> [Work task]:
Copy the rows below verbatim, starting at the first row and stopping after the line that contains "bar-column: 15% is".

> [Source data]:
- Opening Delimiter -

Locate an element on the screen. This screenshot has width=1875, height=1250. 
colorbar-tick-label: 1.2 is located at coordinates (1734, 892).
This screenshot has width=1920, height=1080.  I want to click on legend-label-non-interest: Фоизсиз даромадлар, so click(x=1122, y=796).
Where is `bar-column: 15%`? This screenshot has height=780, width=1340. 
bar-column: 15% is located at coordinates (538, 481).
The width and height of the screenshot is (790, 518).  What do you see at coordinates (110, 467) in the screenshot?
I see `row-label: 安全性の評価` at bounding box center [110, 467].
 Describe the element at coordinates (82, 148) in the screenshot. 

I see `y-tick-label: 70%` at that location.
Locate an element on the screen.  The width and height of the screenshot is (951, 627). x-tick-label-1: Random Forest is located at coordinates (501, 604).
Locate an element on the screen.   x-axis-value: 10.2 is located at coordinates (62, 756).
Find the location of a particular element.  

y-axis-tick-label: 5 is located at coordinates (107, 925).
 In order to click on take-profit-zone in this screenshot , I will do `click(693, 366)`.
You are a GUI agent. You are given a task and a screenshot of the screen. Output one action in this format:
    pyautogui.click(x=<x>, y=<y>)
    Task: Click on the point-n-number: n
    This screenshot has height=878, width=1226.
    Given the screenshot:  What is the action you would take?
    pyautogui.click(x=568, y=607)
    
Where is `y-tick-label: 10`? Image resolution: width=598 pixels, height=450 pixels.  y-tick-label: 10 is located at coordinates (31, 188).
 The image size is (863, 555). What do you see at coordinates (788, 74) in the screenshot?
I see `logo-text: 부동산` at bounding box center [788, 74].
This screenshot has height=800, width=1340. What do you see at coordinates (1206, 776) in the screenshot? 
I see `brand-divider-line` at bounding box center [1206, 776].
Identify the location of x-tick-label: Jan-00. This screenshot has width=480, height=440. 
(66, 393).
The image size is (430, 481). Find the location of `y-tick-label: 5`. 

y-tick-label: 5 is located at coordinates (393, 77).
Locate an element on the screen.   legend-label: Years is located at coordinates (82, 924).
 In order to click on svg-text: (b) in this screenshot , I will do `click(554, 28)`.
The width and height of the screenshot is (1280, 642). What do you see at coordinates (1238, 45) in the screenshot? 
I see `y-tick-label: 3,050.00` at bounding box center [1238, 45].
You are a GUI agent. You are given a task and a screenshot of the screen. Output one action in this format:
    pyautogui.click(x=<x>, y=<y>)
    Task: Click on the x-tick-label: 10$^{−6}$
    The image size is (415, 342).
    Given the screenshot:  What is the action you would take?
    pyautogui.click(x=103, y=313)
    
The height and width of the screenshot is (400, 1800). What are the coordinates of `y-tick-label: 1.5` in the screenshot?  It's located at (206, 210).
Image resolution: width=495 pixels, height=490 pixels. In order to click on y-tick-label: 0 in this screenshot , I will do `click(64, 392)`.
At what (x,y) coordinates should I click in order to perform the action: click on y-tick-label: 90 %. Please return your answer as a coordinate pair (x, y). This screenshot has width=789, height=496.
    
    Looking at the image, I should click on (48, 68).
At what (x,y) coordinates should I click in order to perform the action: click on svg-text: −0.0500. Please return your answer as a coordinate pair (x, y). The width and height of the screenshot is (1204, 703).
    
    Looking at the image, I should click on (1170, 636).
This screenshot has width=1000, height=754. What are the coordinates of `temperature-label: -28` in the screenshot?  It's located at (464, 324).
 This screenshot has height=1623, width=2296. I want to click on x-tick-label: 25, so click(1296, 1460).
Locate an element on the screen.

- Closing Delimiter -

> [Reply to the task]:
Locate an element on the screen. This screenshot has width=1875, height=1250. 
colorbar-tick-label: 1.2 is located at coordinates (1734, 892).
This screenshot has width=1920, height=1080.  I want to click on legend-label-non-interest: Фоизсиз даромадлар, so click(x=1122, y=796).
Where is `bar-column: 15%`? This screenshot has height=780, width=1340. 
bar-column: 15% is located at coordinates (538, 481).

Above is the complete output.